Salin Artikel

BUMD Bandung Barat Gaet Singapura Bikin "Pupuk Kandang"

Wilayah Bandung Barat -khususnya di Kawasan Bandung Utara (KBU) di Kecamatan Lembang, Cisarua, Parongpong, dan Ngamprah- disebut sebagai lumbung peternakan sapi perah dengan jumlah populasi terbesar di Jawa Barat.

Dinas Perikanan dan Peternakan (Dispernakan) Bandung Barat mencatat, jumlah populasi sapi perah mencapai 23.293 ekor, domba sebanyak 459.303 ribu ekor, kambing sebanyak 35,263 ekor, sapi potong sebanyak 3.625 ekor.

Dari peternakan itu, tidak sedikit kotoran hewan yang dibuang sembarangan bahkan mencemari sungai-sungai yang mengalir ke kawasan Bandung Raya.

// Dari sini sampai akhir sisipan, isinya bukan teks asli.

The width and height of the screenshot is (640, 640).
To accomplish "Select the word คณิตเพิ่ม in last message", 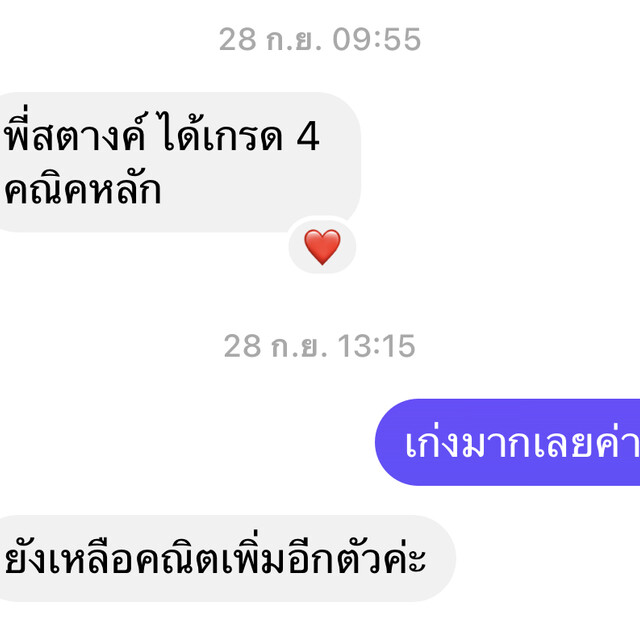I will 211,556.

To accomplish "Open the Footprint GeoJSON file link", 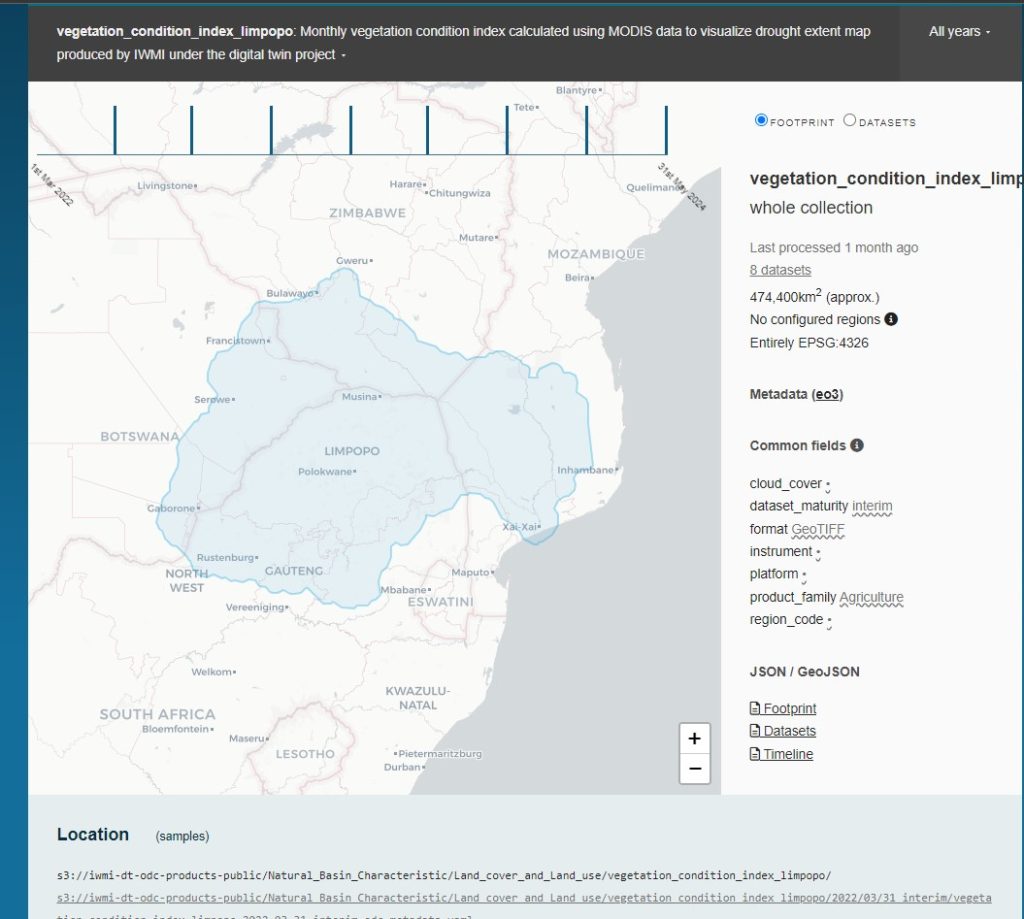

Persoalan pencemaran limbah kotoran hewan ini juga berdampak pada perubahan iklim, akibat besarnya gas emisi karbon yang keluar dari limbah tersebut.

"Di sisi lain, pertanian Bandung Barat masuk dalam komoditas tani yang banyak dinikmati oleh pasar lokal maupun luar negeri."

"Namun, keluhan yang banyak disuarakan adalah harga pupuk yang mahal juga langka."

Demikian diungkapkan Direktur PT PMgS Deden Robby usai melaksanakan MoU dengan Bio Ark Pte Ltd di Padalarang, Kamis (1/2/2024).

Implementasi green industry

Berangkat dari persoalan itu, wacana green industry lahir dan diimplementasikan Badan Usaha Milik Daerah (BUMD) melalui PT Perdana Multiguna Sarana (PMgS).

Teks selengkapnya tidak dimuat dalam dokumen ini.